- [Problem details] Continue the article about the dinosaur Anzu wyliei, picking up after its last sentence.

- [Excerpt provided]
Imagine Trying To Outrun This 600-Pound "Chicken From Hell"

Say hello to Anzu wyliei, a newly discovered Cretaceous era dinosaur that roamed the Dakotas 66 million years ago. Measuring nearly 12 feet long and weighing over 600 pounds, it's the largest oviraptorosaur ever discovered in North America.

"We jokingly call this thing the 'chicken from hell,' and I think that's pretty appropriate," noted paleontologist Matt Lamanna of the Carnegie Museum of Natural History in Pittsburgh in a statement. His team's analysis of three partial skeletons, which were uncovered from the uppermost level of the Hell Creek rock formation in North and South Dakota, now appears in PLoS One.

Imagine Trying To Outrun This 600-Pound "Chicken From Hell"

More formally, the feathered dinosaur is named after Anzu, a bird-like demon from Mesopotamian mythology, and wyliei after a boy named Wylie, the dinosaur-loving grandson of a Carnegie Museums of Pittsburgh trustee.

Between the three partial skeletons, the paleontologists were practically able to reconstruct the whole thing. Living amongst Tyrannosaurus rex and Triceratops, the newly discovered dinosaur measured 11.5 feet (3.5 meters) long and almost five feet (1.5 meters) tall at the hip. It weighed an estimated 440 to 660 pounds (200 to 300 kg). Living during the Late Cretaceous, it was wiped out by an asteroid (or some other mass-extinction-inducing event) 65 million years ago along with its contemporaries.

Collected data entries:
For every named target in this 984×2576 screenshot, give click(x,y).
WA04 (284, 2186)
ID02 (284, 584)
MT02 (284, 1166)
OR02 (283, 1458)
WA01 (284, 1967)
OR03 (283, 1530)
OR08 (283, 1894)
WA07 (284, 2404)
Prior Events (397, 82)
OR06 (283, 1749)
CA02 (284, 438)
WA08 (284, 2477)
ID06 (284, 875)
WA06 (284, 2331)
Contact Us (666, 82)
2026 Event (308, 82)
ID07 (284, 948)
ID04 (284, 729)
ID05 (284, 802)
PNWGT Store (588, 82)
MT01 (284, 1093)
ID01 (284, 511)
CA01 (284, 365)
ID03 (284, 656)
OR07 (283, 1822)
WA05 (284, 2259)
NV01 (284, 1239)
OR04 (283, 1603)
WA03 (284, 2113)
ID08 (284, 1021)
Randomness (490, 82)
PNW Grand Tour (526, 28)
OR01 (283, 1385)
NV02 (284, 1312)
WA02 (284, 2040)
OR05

- [Answer section]
As noted, it's the largest oviraptorosaur ever discovered in North America — a group of dinosaurs closely related to birds who often exhibited cassowary-like crests on their heads (a cassowary being a flightless bird found in New Guinea and Australia). They were probably omnivores, foraging on vegetation, small animals, and perhaps eggs while living on wet floodplains.

And if the fossilized remains are of any indication, these things got into their fair share of scraps and mishaps. One dinosaur had a broken and healed rib, while another showed signs trauma to a toe.